The marketing materials are part of a voluntary licensing program that starts Dec. 1. This licensing revolves around a motor oil chain of custody standard, which tells those in the industry that you have to say what the oil is on bills of lading from manufacturers, invoicing from distributors and receipts for consumers. The chains of custody will include the brand name, viscosity and performance level of the oil.

“It will benefit the installer, because the installer will have confirmation of the product their getting,” Ferrick says.

Consumers will be able to prove what oil was used in their vehicles to help uphold manufacturer warranties. API also will benefit from the licensing when it tests product in the marketplace.

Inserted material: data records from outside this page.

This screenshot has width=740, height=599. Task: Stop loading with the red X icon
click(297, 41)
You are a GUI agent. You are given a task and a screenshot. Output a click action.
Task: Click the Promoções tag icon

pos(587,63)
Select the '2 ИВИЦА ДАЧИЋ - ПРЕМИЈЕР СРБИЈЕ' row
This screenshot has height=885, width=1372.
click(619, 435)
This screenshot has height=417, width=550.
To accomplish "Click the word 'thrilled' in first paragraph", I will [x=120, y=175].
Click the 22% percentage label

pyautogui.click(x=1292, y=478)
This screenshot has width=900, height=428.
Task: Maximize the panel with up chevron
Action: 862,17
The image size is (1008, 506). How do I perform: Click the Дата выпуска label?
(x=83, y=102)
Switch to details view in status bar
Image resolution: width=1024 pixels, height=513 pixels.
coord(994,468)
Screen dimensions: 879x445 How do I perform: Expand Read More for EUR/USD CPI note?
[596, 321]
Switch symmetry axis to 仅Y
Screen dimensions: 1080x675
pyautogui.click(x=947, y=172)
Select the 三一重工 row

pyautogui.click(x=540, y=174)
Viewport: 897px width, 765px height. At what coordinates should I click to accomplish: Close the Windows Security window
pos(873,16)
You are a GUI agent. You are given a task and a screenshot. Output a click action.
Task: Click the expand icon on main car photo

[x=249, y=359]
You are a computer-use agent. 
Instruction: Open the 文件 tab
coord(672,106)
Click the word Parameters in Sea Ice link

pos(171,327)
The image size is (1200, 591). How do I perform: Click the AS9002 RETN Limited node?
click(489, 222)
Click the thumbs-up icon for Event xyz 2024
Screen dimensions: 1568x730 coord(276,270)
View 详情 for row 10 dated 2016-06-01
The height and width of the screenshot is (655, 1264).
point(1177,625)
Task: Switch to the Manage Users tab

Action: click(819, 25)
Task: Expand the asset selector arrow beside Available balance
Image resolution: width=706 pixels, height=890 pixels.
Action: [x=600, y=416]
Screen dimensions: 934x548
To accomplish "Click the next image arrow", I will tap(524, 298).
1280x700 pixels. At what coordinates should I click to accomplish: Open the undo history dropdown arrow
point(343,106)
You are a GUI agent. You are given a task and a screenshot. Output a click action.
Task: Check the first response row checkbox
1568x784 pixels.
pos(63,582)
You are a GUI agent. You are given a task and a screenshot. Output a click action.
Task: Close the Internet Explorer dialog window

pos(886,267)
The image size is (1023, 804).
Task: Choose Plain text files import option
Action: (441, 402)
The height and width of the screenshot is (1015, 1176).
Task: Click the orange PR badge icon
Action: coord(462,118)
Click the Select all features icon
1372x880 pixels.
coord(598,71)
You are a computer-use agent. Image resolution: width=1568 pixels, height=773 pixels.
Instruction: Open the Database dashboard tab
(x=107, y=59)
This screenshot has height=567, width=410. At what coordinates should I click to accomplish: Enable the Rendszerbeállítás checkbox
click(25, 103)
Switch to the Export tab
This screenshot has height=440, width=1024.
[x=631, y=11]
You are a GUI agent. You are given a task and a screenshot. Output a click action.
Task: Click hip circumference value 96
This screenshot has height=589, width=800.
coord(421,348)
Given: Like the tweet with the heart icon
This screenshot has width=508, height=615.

Those who are licensed will be put in an online directory for consumers, which can be used as an advertising tool, Ferrick states. API notes that the licensing will serve as a certification that these distributors and shops, quick lubes, dealerships and other installer locations that have implemented API’s chain of custody standard.

He notes that API hopes this will help lessen problems the organization sometimes finds in the industry when it tests bulk oil and the claims of “that’s not my oil.”

Distributors can be licensed for $3,000 a year, while shops can be licensed for $400 a year for the first location and $100 a year for each additional location. They will receive marketing materials and a listing in the aforementioned online directory.

“We hope it makes people more aware of what they’re getting in their cars,” Ferrick says. “They deserve to know what they’re getting.”